If you are going to give value a score, it must be based on facts, or the score is meaningless, and the best way to go about this is to base it on price/performance ratio, or bang for buck if you're stateside.

Stewart

August 30, 2010, 6:31 pm

@Carlos





Who said value is purely based on performance?


For a media oriented machine I would certainly 'value' the larger screen, the higher screen resolution and the overall better performance of the Sony screen. I would also 'value' the Blu-Ray drive, the better keyboard, Bluetooth, a physical wireless switch etc....





Ultimately though, the 'value' score is subjective (as are the other scores). I don't think you should get hung up on the headline scores.


If performance is important to you there's enouth information in both reviews to at least let you know which laptop you might want to consider and the features you might value.

Stewart

August 30, 2010, 6:31 pm

@Carlos





Who said value is purely based on performance?


For a media oriented machine I would certainly 'value' the larger screen, the higher screen resolution and the overall better performance of the Sony screen.
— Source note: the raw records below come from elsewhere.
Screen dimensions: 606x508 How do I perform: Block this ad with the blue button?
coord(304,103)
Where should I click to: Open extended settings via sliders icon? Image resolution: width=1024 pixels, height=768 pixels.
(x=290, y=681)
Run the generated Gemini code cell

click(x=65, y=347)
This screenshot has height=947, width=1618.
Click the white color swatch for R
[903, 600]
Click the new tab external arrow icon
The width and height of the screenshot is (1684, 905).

I would also 'value' the Blu-Ray drive, the better keyboard, Bluetooth, a physical wireless switch etc....





Ultimately though, the 'value' score is subjective (as are the other scores). I don't think you should get hung up on the headline scores.
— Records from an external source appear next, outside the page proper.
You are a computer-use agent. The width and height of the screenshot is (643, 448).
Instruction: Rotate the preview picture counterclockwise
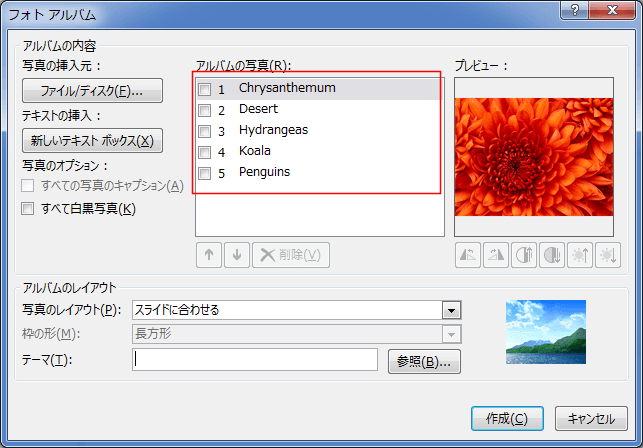click(468, 255)
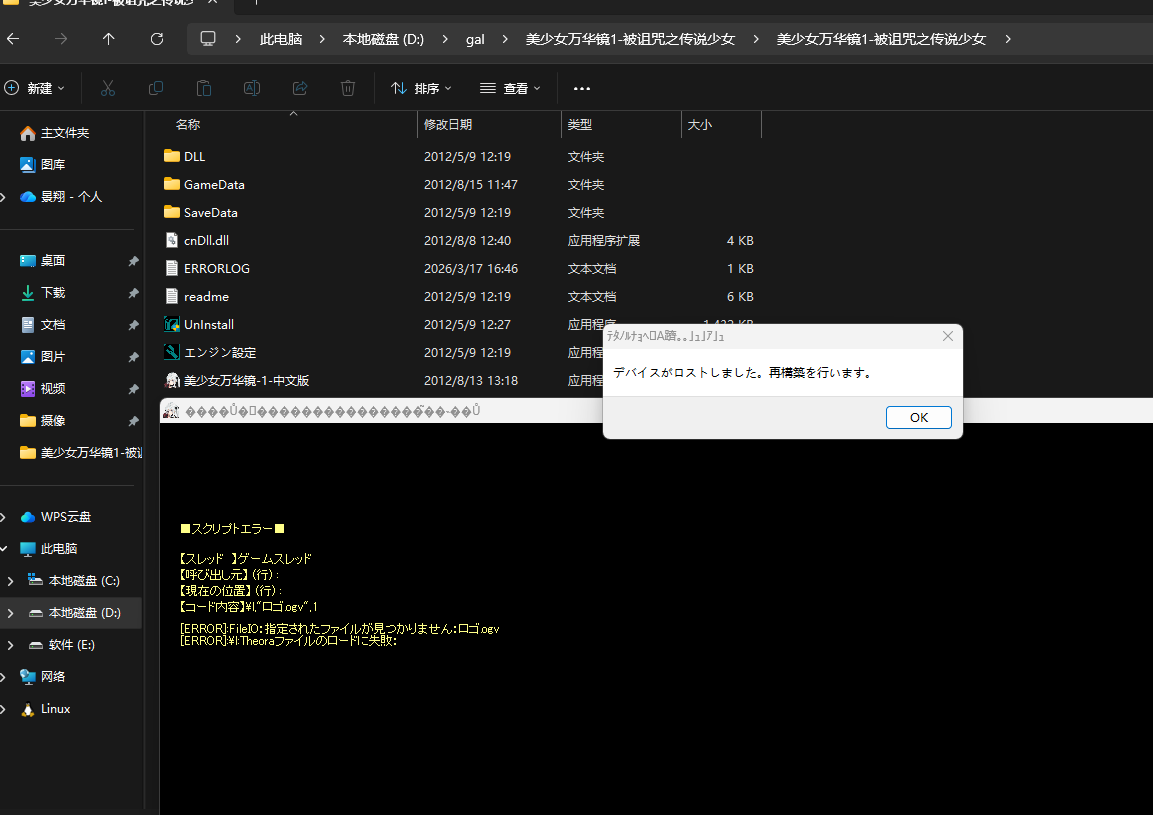Click gal in the address breadcrumb
Viewport: 1153px width, 815px height.
tap(475, 39)
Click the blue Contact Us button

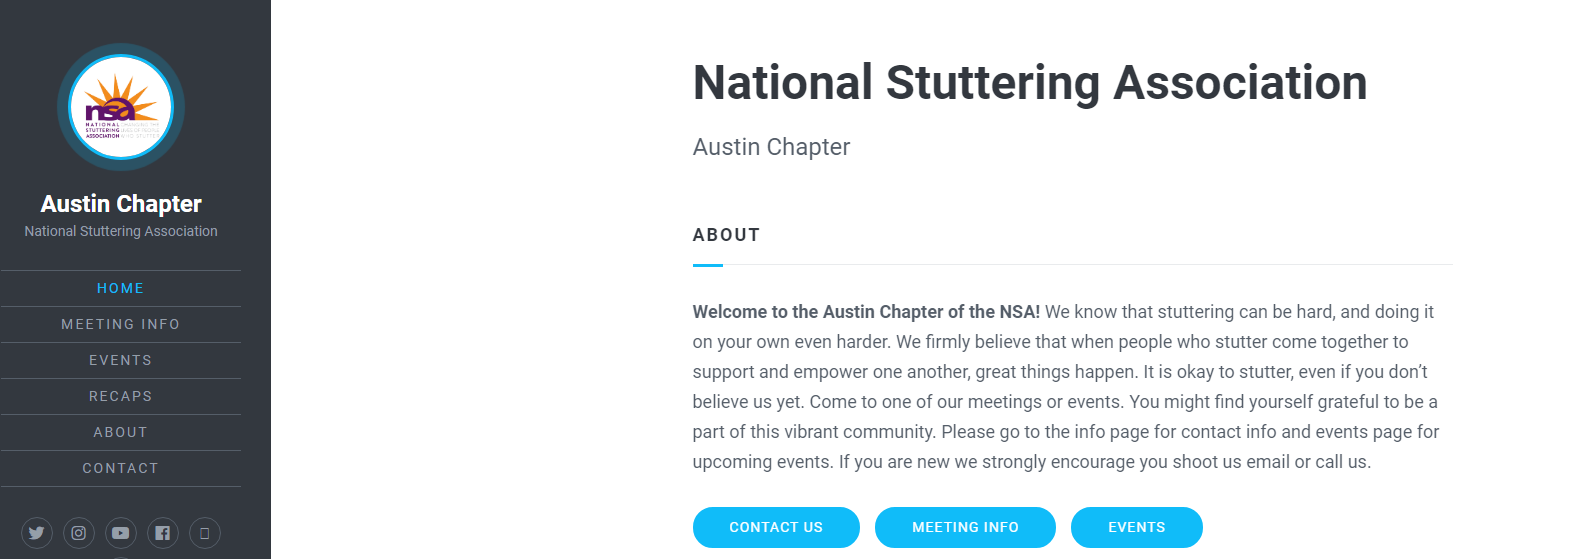tap(776, 527)
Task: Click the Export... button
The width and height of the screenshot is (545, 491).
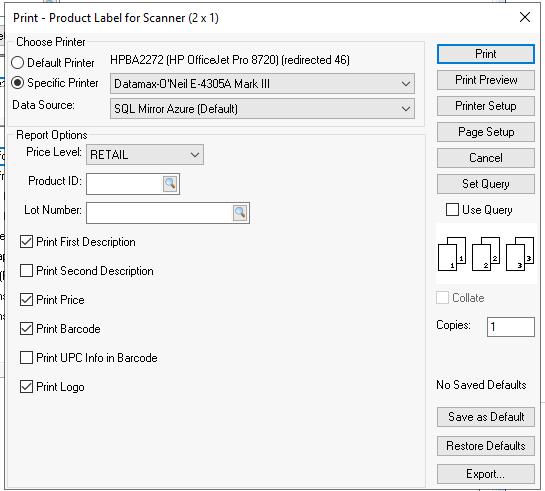Action: coord(486,474)
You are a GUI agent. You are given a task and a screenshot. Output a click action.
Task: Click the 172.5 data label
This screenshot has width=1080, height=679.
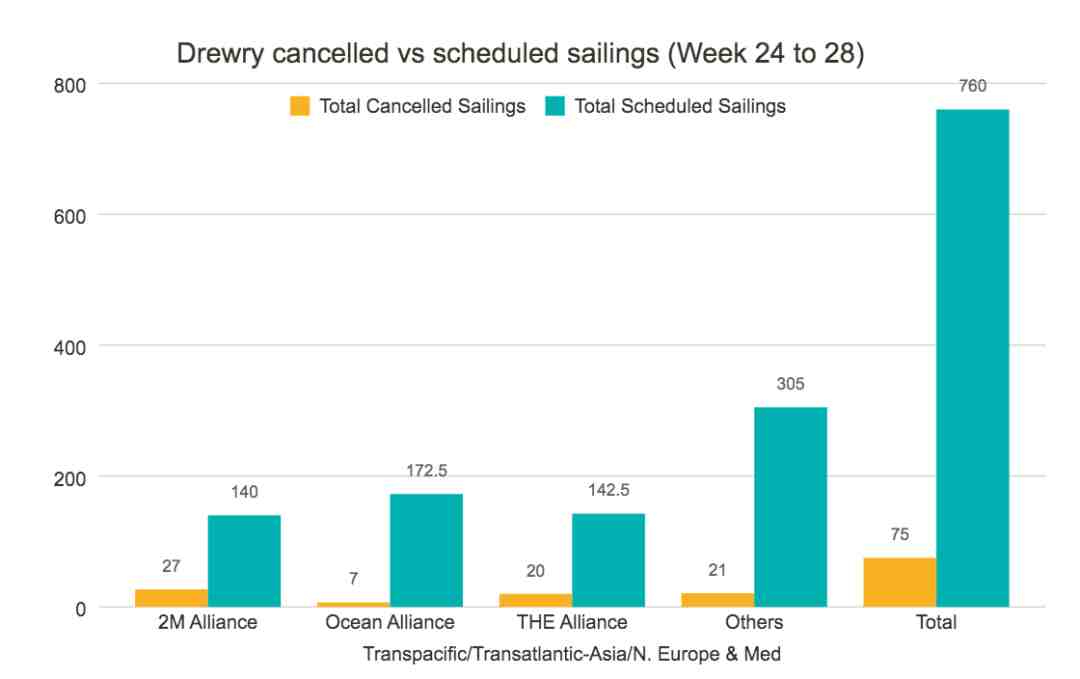(426, 470)
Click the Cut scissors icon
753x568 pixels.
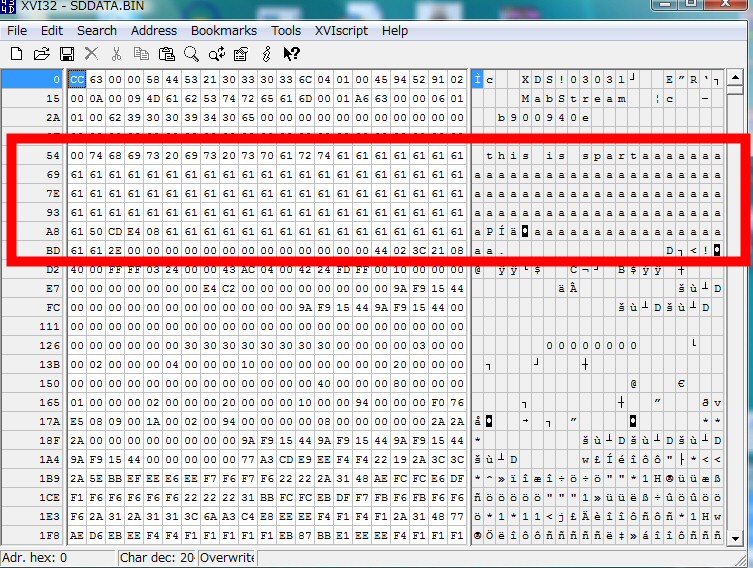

If performance is important to you there's enouth information in both reviews to at least let you know which laptop you might want to consider and the features you might value.

StuartH

August 31, 2010, 3:04 am

It seems that the only problem with this laptop is the noise that this, and some other reviews, have mentioned. How does thte noise-level compare to other equivalent laptops?

TechVegan

September 1, 2010, 7:32 pm

@meet_0:


Thanks for your comment and feedback!





@StuartH:


It would appear some of the models being sold through 3rd party retailers, such as the model sold by play, have faster hard drives.
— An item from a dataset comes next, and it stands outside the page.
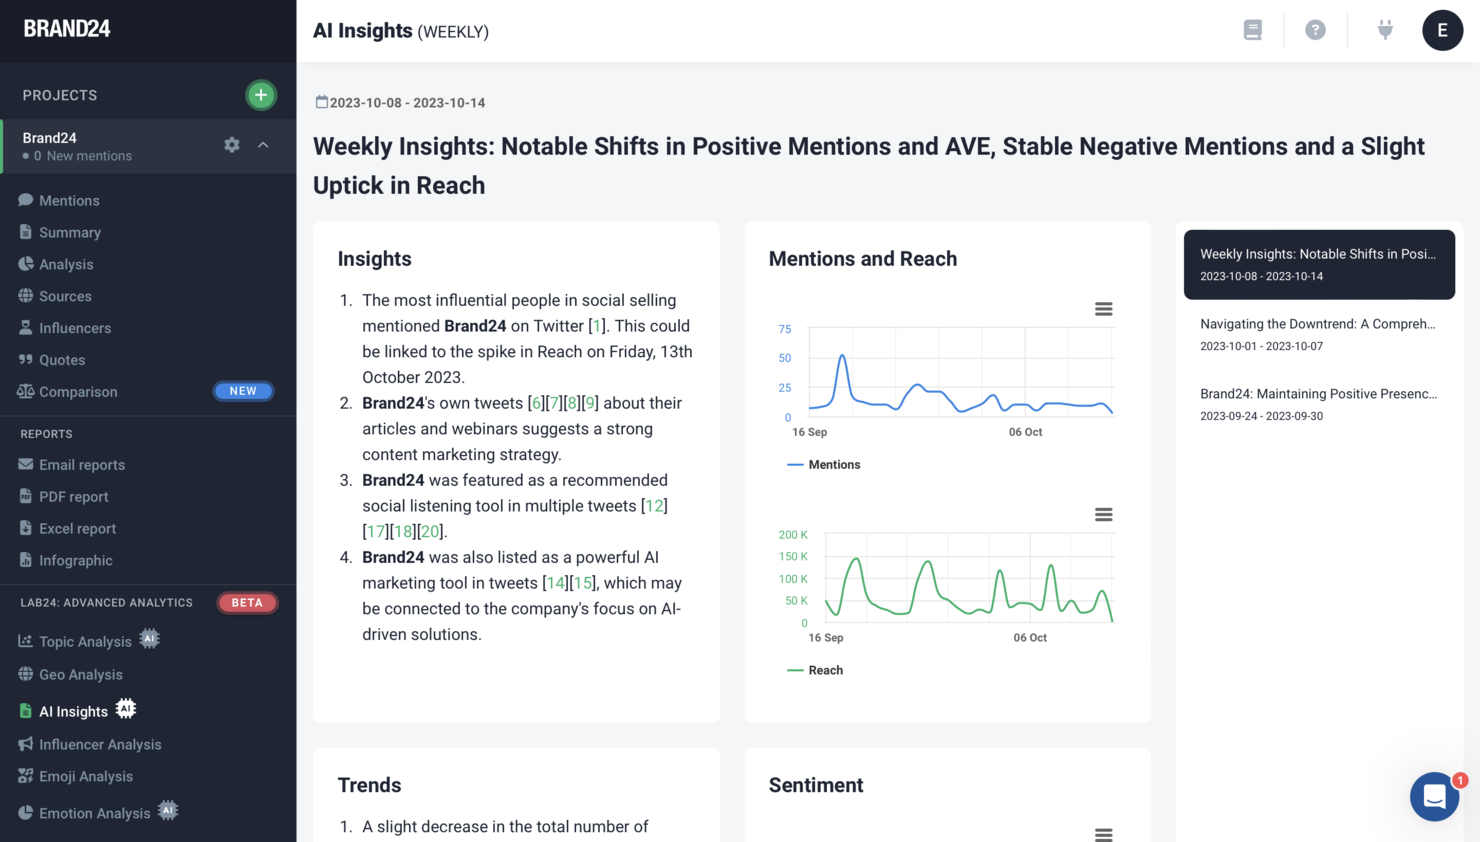
Task: Go to Email reports
Action: tap(80, 464)
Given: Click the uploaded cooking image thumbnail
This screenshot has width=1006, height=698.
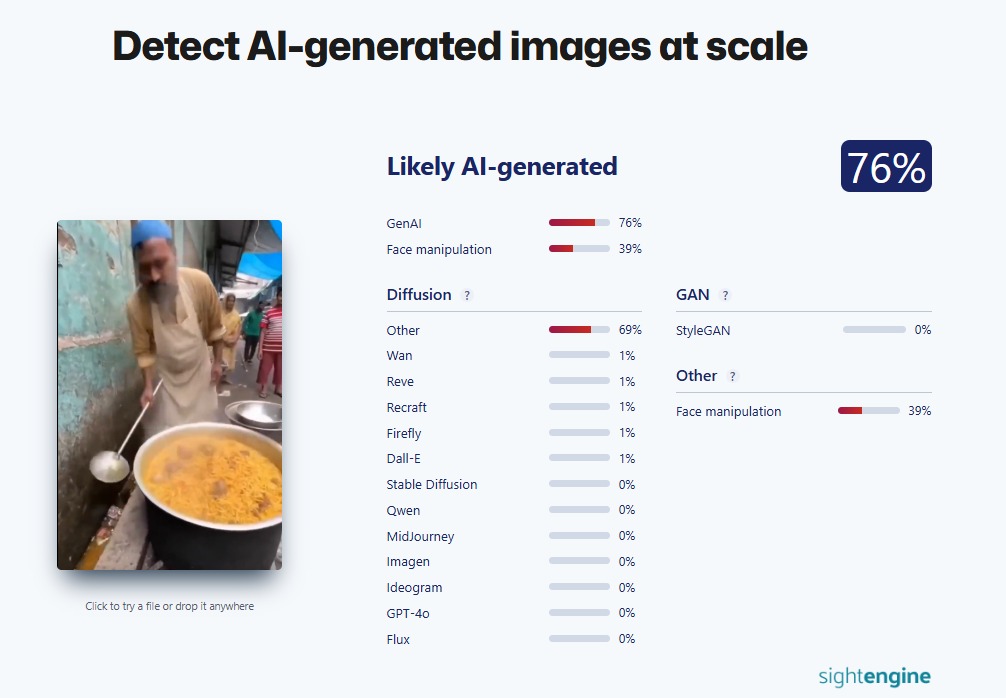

As to your questions, text is perfectly legible though you need good eyesight. You can always zoom in a little or increase the default fonts size, so there's no real downside.





As to noise, as mentioned it can be off-putting, but then I prefer my PCs virtually silent - it might not bother you and is certainly not dramatic. However, a larger chassis like that of the http://www.trustedreviews.com/... is quieter despite hotter components, and I'd say the Sony is slightly noisier than some of the more immediate competition.





@Carlos:


Stewart has made all my points for me twice over - thanks Stewart :)

StuartH

September 3, 2010, 4:49 am

Thanks for your feedback Ardjuna. Can I be a pain and ask another question?


On the Sony site you can down-spec to a i5-450M - would having a less powerfull processor reduce the noise? I would also consider an SSD.

BobaFett

December 10, 2010, 8:13 pm

A colleague at work just bought one of these but discovered that it can't power his 27" Dell screen at its native resolution of 2560x1440, as it only has a VGA port and does not operate at the higher frequencies enabled by HDMI 1.3. This is despite the NVidia GPU being capable of supporting this resolution and appears to be a limitation that's common across all current VAIOs.